### [Data listing]
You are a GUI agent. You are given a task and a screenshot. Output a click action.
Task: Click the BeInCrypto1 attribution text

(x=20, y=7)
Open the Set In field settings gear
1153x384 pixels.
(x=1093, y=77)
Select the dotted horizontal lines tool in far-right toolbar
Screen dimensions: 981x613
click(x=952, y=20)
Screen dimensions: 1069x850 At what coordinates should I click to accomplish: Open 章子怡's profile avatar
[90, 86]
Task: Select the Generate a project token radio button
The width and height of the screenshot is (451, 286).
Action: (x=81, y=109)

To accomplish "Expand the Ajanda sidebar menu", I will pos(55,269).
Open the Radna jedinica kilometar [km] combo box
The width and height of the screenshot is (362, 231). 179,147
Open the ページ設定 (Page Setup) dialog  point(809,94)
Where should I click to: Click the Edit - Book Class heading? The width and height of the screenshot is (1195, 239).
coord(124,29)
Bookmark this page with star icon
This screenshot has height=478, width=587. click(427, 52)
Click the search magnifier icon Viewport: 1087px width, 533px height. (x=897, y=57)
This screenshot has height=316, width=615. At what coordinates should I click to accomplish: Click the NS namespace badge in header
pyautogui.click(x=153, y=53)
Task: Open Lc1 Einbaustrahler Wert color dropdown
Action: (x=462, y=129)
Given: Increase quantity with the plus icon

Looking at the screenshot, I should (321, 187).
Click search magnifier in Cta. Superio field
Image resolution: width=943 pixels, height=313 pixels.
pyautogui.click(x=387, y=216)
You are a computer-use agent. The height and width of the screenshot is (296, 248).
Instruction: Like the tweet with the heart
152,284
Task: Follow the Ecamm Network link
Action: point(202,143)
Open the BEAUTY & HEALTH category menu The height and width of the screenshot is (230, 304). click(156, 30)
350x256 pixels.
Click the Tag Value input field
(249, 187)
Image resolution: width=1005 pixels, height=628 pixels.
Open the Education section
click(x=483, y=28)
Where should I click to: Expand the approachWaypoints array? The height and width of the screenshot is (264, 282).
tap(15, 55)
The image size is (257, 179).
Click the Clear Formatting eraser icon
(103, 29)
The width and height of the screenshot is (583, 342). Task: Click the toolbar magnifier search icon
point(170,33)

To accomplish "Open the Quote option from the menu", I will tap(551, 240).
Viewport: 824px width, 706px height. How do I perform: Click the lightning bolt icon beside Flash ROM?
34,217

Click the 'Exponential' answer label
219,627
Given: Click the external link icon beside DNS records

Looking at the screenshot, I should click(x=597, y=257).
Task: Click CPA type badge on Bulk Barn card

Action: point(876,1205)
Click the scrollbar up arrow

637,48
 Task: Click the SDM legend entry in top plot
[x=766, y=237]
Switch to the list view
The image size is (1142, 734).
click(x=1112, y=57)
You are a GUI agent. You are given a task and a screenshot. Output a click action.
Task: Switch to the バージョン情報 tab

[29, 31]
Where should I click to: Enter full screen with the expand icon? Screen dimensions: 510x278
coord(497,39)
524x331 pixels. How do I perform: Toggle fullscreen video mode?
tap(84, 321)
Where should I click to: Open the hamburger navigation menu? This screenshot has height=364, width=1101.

### [What the task asks]
Please restate every record above word for word.

### [Response]
You are a GUI agent. You are given a task and a screenshot. Output a click action.
Task: Click the BeInCrypto1 attribution text

(x=20, y=7)
Open the Set In field settings gear
1153x384 pixels.
(x=1093, y=77)
Select the dotted horizontal lines tool in far-right toolbar
Screen dimensions: 981x613
click(x=952, y=20)
Screen dimensions: 1069x850 At what coordinates should I click to accomplish: Open 章子怡's profile avatar
[90, 86]
Task: Select the Generate a project token radio button
The width and height of the screenshot is (451, 286).
Action: (x=81, y=109)

To accomplish "Expand the Ajanda sidebar menu", I will pos(55,269).
Open the Radna jedinica kilometar [km] combo box
The width and height of the screenshot is (362, 231). 179,147
Open the ページ設定 (Page Setup) dialog  point(809,94)
Where should I click to: Click the Edit - Book Class heading? The width and height of the screenshot is (1195, 239).
coord(124,29)
Bookmark this page with star icon
This screenshot has height=478, width=587. click(427, 52)
Click the search magnifier icon Viewport: 1087px width, 533px height. (x=897, y=57)
This screenshot has height=316, width=615. At what coordinates should I click to accomplish: Click the NS namespace badge in header
pyautogui.click(x=153, y=53)
Task: Open Lc1 Einbaustrahler Wert color dropdown
Action: (x=462, y=129)
Given: Increase quantity with the plus icon

Looking at the screenshot, I should (321, 187).
Click search magnifier in Cta. Superio field
Image resolution: width=943 pixels, height=313 pixels.
pyautogui.click(x=387, y=216)
You are a computer-use agent. The height and width of the screenshot is (296, 248).
Instruction: Like the tweet with the heart
152,284
Task: Follow the Ecamm Network link
Action: point(202,143)
Open the BEAUTY & HEALTH category menu The height and width of the screenshot is (230, 304). click(156, 30)
350x256 pixels.
Click the Tag Value input field
(249, 187)
Image resolution: width=1005 pixels, height=628 pixels.
Open the Education section
click(x=483, y=28)
Where should I click to: Expand the approachWaypoints array? The height and width of the screenshot is (264, 282).
tap(15, 55)
The image size is (257, 179).
Click the Clear Formatting eraser icon
(103, 29)
The width and height of the screenshot is (583, 342). Task: Click the toolbar magnifier search icon
point(170,33)

To accomplish "Open the Quote option from the menu", I will tap(551, 240).
Viewport: 824px width, 706px height. How do I perform: Click the lightning bolt icon beside Flash ROM?
34,217

Click the 'Exponential' answer label
219,627
Given: Click the external link icon beside DNS records

Looking at the screenshot, I should click(x=597, y=257).
Task: Click CPA type badge on Bulk Barn card

Action: point(876,1205)
Click the scrollbar up arrow

637,48
 Task: Click the SDM legend entry in top plot
[x=766, y=237]
Switch to the list view
The image size is (1142, 734).
click(x=1112, y=57)
You are a GUI agent. You are given a task and a screenshot. Output a click action.
Task: Switch to the バージョン情報 tab

[29, 31]
Where should I click to: Enter full screen with the expand icon? Screen dimensions: 510x278
coord(497,39)
524x331 pixels. How do I perform: Toggle fullscreen video mode?
tap(84, 321)
Where should I click to: Open the hamburger navigation menu? This screenshot has height=364, width=1101.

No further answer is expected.